Selected excerpt →
*-*-*
Sunday, August 19, 2007

Caffeine-free Diet Coke: Reflections on the Experience Economy

Today's ethics are the ethics of the superego*; no longer circumscribed by moderation. One is encouraged instead, to limitless consumption, because the product consumed is in itself deprived of its "dangerous" constituent. There is an injunction to enjoy, and one is guilty if enjoyment is not desired and subsequently attained.
Decaf. coffee.
Fat free ice-cream.
Caffeine free diet coke.....(chocolate laxative has also been mentioned occasionally, but since I have never encountered it, I shall leave it alone till the fateful day when I do have that pleasure).
and my personal favourite - mass customisation - a product being its own counter ethic. Instead of removing action, one "balances" it with counter-action. Is being good, finally, being less bad?
...I want to begin with Coca-cola. It’s no surprise that Coca-cola was first introduced as a medicine. Its strange taste seems to provide no particular satisfaction. It is not directly pleasing, however, it is as such, as transcending any use–value, like water, beer or wine, which definitely do quench our thirst, that Coke functions as the direct embodiment of "IT", the pure surplue of enjoyment over standard satisfactions. It is the mysterious and elusive X we are all after in our compulsive consumption. The unexpected result of this is not that, since Coke doesn’t satisfy any concrete need we drink it only as supplement, after some other drink has satisfied our substantial need — it is rather this very superfluous character that makes our thirst for Coke all the more insatiable. Coke has the paradoxical quality that the more you drink it, the more you get thirsty. So, when the slogan for Coke was "Coke is it!", we should see in it some ambuigity — it’s "it" precisely insofar as it’s never IT, precisely insofar as every consumption opens up the desire for more. The paradox is thus that Coke is not an ordinary commodity, but a commodity whose very peculiar use–value itself is already a direct embodiment of the auratic, ineffable surplus. This process is brought to its conclusion in the case of caffeine–free diet Coke. We drink a drink for two reasons: for its nutritional value and for its taste. In the case of caffeine–free diet Coke, its nutritional value is suspended and the caffeine as the key ingredient of its taste is also taken away. All that remains is pure semblance, an artificial promise of a substance which never materialized. Is it not that in the case of caffeine–free diet Coke that we almost literally drink nothing in the guise of something? What I am referring to, of course, is Nietzsche’s opposition between "wanting nothing", in the sense of "I do not want anything", and the nihilistic stance of actively wanting the Nothingness itself. Following Nietzsche, Lacan emphasized how, in anorexia, the subject doesn’t simply not eat anything, he rather actively wants to eat the Nothingness itself. The same goes for the famous patient who felt guilty of stealing, although he didn’t effectively steal anything — what he did steal was, again, Nothingness itself. Along the same lines, in the case of caffeine–free diet Coke, we drink Nothingness itself, the pure semblance of a property. S. Zizek in "The Superego and the Act", Aug 1999.
*-*-*
Entries provided →
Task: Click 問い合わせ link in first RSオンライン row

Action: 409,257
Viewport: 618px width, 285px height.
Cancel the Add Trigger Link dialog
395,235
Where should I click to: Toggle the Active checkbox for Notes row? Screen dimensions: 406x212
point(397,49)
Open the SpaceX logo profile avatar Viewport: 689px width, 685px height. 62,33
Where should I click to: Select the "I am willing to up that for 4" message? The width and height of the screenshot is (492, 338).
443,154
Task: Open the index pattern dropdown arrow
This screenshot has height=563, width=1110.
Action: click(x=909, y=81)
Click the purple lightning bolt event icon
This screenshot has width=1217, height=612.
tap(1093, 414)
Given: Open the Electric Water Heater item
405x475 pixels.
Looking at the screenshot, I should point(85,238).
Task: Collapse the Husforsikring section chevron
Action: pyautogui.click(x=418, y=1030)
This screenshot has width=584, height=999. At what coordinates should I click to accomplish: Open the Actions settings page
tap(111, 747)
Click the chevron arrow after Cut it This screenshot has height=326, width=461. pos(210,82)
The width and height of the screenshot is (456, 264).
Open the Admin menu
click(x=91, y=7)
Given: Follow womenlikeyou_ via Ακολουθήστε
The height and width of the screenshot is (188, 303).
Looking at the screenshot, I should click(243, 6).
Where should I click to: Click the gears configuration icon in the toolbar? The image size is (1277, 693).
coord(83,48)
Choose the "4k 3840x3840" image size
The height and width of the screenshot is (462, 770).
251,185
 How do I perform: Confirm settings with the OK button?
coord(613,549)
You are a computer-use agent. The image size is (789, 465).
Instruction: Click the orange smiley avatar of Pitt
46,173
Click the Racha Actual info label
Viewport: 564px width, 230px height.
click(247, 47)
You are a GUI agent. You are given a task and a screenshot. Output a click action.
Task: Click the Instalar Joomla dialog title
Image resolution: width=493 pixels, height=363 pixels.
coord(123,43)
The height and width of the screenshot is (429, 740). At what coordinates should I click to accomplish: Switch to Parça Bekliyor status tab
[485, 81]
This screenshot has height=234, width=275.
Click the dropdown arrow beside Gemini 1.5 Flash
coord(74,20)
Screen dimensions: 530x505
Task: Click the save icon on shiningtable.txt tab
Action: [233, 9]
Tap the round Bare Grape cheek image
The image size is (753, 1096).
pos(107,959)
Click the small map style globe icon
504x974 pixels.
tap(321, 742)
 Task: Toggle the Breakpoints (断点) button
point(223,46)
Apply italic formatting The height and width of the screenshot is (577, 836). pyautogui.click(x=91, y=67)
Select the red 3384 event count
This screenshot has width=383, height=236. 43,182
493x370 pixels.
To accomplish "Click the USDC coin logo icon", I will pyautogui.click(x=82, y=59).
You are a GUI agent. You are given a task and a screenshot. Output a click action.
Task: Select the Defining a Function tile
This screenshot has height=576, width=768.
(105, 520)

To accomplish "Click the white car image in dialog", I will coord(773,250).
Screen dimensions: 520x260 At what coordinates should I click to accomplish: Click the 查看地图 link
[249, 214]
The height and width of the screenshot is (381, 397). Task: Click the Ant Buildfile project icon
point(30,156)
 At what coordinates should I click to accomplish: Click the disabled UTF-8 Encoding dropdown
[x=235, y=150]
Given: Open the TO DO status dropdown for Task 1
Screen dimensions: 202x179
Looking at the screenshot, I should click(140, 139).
*-*-*
Parts of the exercise →
(A) In the caffeine-free Diet Coke post, what was Coca-Cola first introduced as?
(B) Copy the passage from the caffeine-free Diet Coke post starting at "and my personal" and ending at "being less bad?".
(C) Write the next part of the caffeine-free Diet Coke post, picking up after its final sentence.

Expected results →
(A) A medicine.

(B)
and my personal favourite - mass customisation - a product being its own counter ethic. Instead of removing action, one "balances" it with counter-action. Is being good, finally, being less bad?

(C)
*Since the association between super-ego and an injunction to enjoy may seem counter-intuitive at first glance, one needs to keep in mind the radical separation between superego and the ethics of desire. For Lacan, superego is vehicle for such that what appears as a renunciation of pleasure for the sake of duty may be a way to get off, to enjoy.
**Superego is the revenge that capitalizes upon our guilt--that is to say, the price we pay for the guilt we contract by betraying our desire in the name of the Good. Slavoj Zizek in The Metastases of Enjoyment (London: Verso, 1994), 69.
ps: I should have made links to terms such as "the experience economy", but I shan't. It isn't worth it, enjoyment-wise.